L’expulsion des ambassadeurs américain et européen en Turquie renvoie, une fois de plus, aux manœuvres d’un dictateur qui ne cesse de fuir les crises de l’intérieur en multipliant celles de l’extérieur. L’inflation galopante (19.5/100) et la dévaluation de la livre turque par rapport au dollar (25/100), se traduisent par une crise diplomatique qui n’a aucune raison d’être hormis les impasses qu’il n’a cessé de créer depuis le début de sa dérive totalitaire. La crise provoquée par la requête de libération de l’homme d’affaires turc, Oman Kavala, est loin de justifier une rupture diplomatique de cette ampleur, alors que la Turquie est en pleine crise et que des échéances diplomatiques de taille ( réunion du G20) s’imposent, comme l’a rappelé son ministre des affaires étrangères. L’opposition n’a pas tardé à souligner la portée interne de cette démarche absurde qui mettent en relief les incohérences de cette dérive autocratique, et l’incapacité d’Erdogan à résoudre les problèmes économiques et sociaux qui deviennent de plus en plus graves.

La nature populiste de cette gesticulation est non seulement déplacée mais révèle son incapacité à résoudre des problèmes réels en s’accommodant des paradoxes qui définissent désormais sa politique, tant à l’intérieur qu’à l’extérieur de la Turquie: dérive autocratique et gestion rationnelle de l’économie, absence de consensus interne et guerre civile larvée, interventionnisme politique et militaire surdimensionné et crises monétaire et socio-économique aigües, croissance économique, clientélisme et régime de rentes et de prébendes institutionnalisées, affiliation discrétionnaire à l’OTAN, au partenariat européen, et manœuvres sur les interstices de la nouvelle guerre froide, alors que l’opposition interne croît au gré de ces paradoxes qui ne font que questionner la légitimité opérationnelle de ces choix, alors que leur légitimité idéologique était, d’ores et déjà, controversée.
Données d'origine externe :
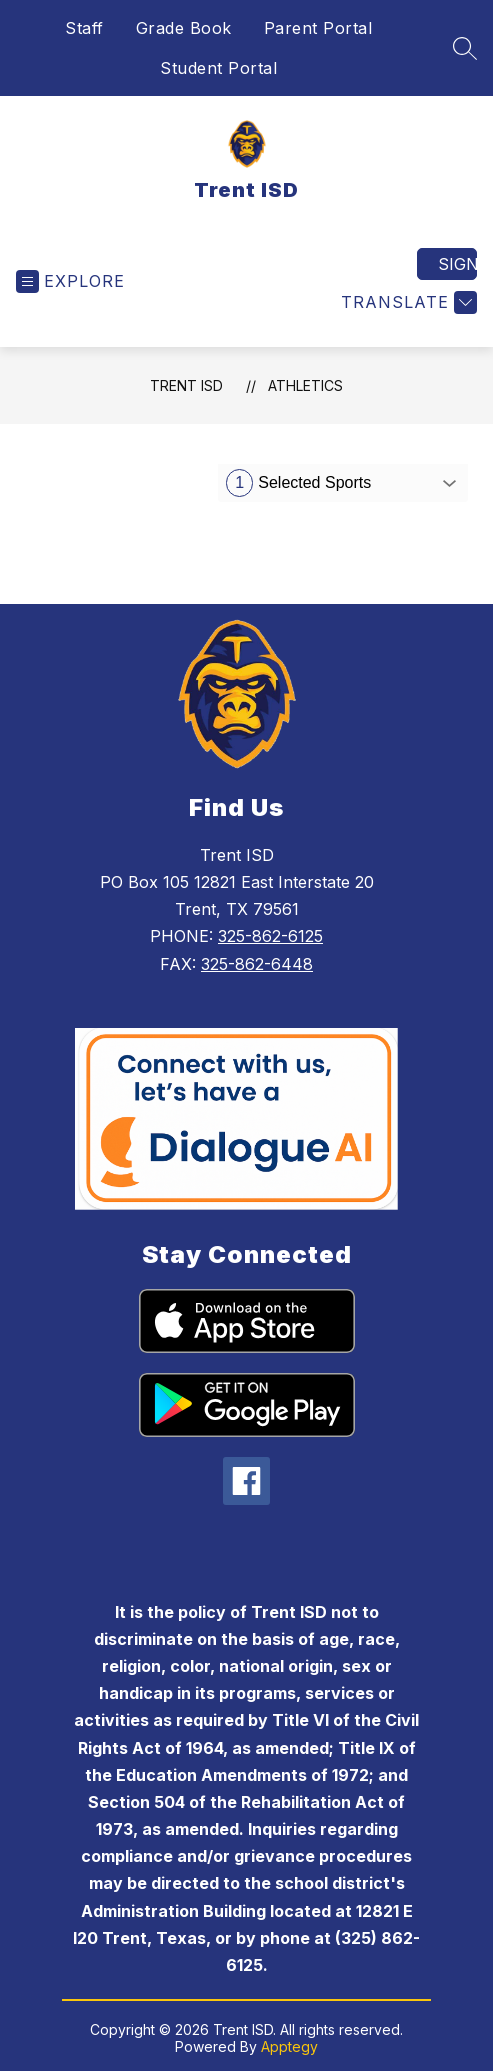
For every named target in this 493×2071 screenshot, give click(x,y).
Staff (84, 28)
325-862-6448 (257, 964)
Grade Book (184, 28)
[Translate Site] (406, 302)
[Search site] (465, 48)
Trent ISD (186, 385)
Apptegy (289, 2046)
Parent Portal (318, 28)
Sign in (457, 264)
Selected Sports (298, 483)
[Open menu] (70, 281)
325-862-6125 (270, 936)
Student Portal (218, 68)
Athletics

La question qui ne cesse de refaire surface avec la nature cyclique des crises qui ponctuent la vie de ce régime, et remettent en question l’avenir de la république et de la démocratie en Turquie.

L’islamisme ségrégationniste et la ré-emergence de l’impérialisme néo-ottoman ne peuvent plus, désormais, coexister avec l’héritage républicain, et s’avèrent résolument contre-productif lorsqu’il s’agit de gérer une économie moderne assaillie par un régime aussi conflictuel et peu regardant à l’endroit des encadrements normatifs d’une démocratie libérale et de l’État de droit. Les équivoques de l’islamisme turc viennent à terme et ne peuvent plus s’accommoder d’autant de contradictions qui remettent en question la paix civile, le credo laïc et républicain de l’héritage kemaliste, l’appartenance à l’OTAN et le partenariat européen, et les conditions de fonctionnement d’une économie moderne. Les démocraties occidentales doivent rappeler à l’ordre un régime dont la délinquance se joue de toutes les contradictions et de tous les registres impunément, jusque-là, alors que la crise financière et socio-économique se fait pesante et que l’opposition a du mal à admettre la perpétuation de ce coup d’État continu et ses effets destructeurs tous azimuts. La remise en état des sanctions, des politiques de conditionnalité et l’appui résolu à l’opposition sont essentiels pour mettre fin à ce chantage et cisailler ce populisme dangereux qui se nourrit d’une impunité qui n’a que trop duré.